内陸にあるハルドラではあまりなじみは無いが、沿岸部では恐れられている存在だ。
「そっ……そんな危険な場所に行くというのは、きっ危険ですよ、やっやめましょう」
声が震えるているピートに、クロノは更に追い討ちをかける。
「しかし、万物の創造神を祀る聖都の節目の祭り、一個人が行かないというのは些細な事だが、国家の代表が行かぬというのは、それはつまりこの世界の創造神への侮辱、不敬、反逆に値し、世界各国と『神』から見捨てられるかもしれぬな」
「そっそんなぁ!」
「それでピート、お前はそんな危険で重要な旅に行ってくれるのだなぁ?」
大口をたたいた事を後悔するピートを、クロノは面白そうに見つめる。
バルドーナスはため息を付く。
もし危険だからと言う理由で、『巡礼者』を向かわせないとなるとハルドラは非難される事になる。
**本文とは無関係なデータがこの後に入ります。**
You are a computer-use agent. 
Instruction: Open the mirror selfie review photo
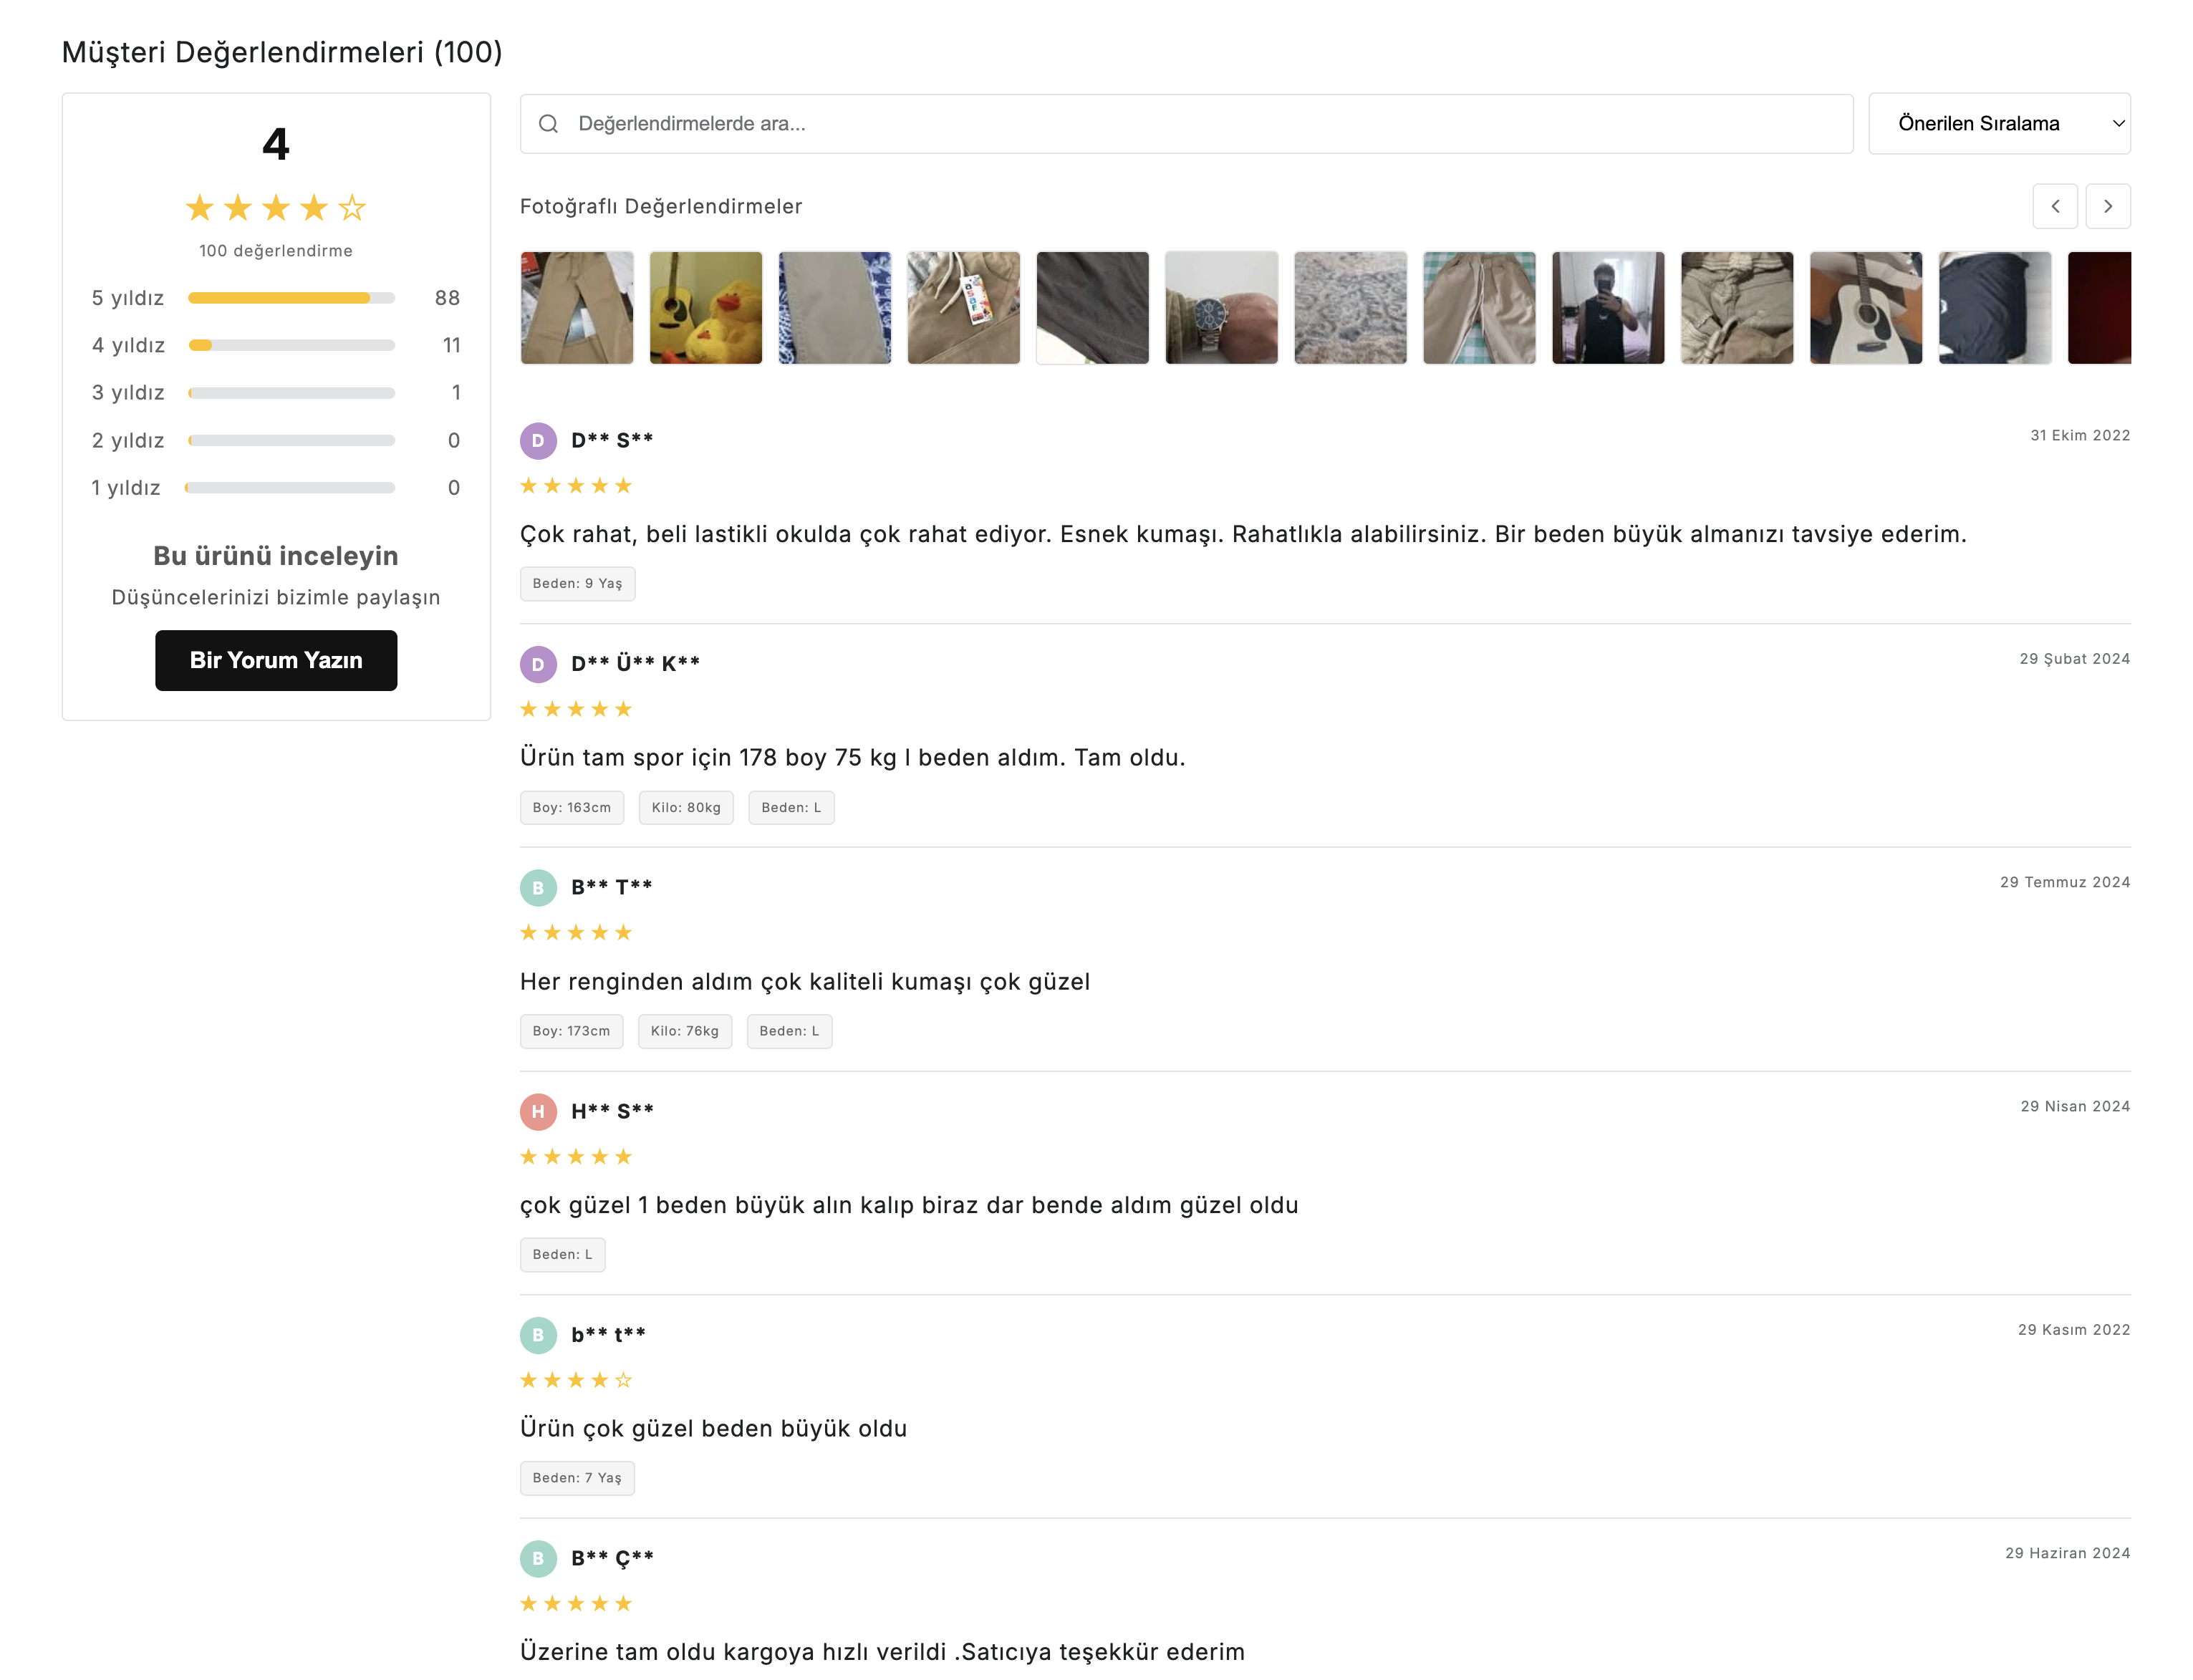(1607, 308)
非難されるのは嫌だが、危険な旅を乗り越えられる者はこのハルドラにはいない。
最良の選択が思いつかず、胃を締め付けられる様な思いだ。
「……魔法使いクロノ、貴方は先ほどからこの状況を楽しんでいる様に思えるが、何か妙案があってそう言う事を言っているのか?」
何か良い案があるならば、そう言う態度でも大目に見るが、何もないならばそのほか様々な不敬もセットにして、国王の権限でハルデからつまみ出すつもりだ。
しかし、賢人は人を小馬鹿にする様な笑みを浮かべる。
「なに、わざわざ敵国へ行って敵将を討ち取ると豪語する者共がいるではないか、そ奴らにやらせればいいだけの話」
ハルドラでそんな事を言える実力があるのは、たった二人しかいない。
「なっ……カイトもリンカにやれと言うのか、あの二人は魔王を倒す為の勇者なのだぞ」
「……ならその成就の為にも、二人に祈願してもらいに行けばよいではないか」
確かに彼らならあるいは可能かもしれない。
Aランクならば、ドレファスを超えて海魔の出る海を渡り、無事に戻って来る事が出来るかもしれない。
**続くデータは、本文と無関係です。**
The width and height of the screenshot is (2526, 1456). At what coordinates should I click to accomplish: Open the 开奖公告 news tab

「……なら一応話してみよう、だが二人が了承した場合だけだぞ」
あくまでも自主性に任せる事にする。
バルドーナスは、海人達を呼び寄せる様に言うのだが、ちょうど彼らが帰って来た。
「話があるんだ国王様」
「突然すいません、でもどうしても話を聞いて下さい」
部屋に入って来るなり、真剣な表情でこちらを見つめる海人と凛華。
その眩い視線に押されながら、バルドーナスは要件を言う。
「いっいや、ちょうど私も話があったのだ……」
二人は自分達の話よりも、国王である彼の話を優先して話始めるのを待っている。
しかし本当にこんなお願いをしていいのか迷っているバルドーナスは、なかなか言い出す事が出来ない。
だから代わりに、意地悪な笑みを浮かべる賢人が口を開く。
もちろん、その話に二人が飛びついた事は、言うまでも無い事であった。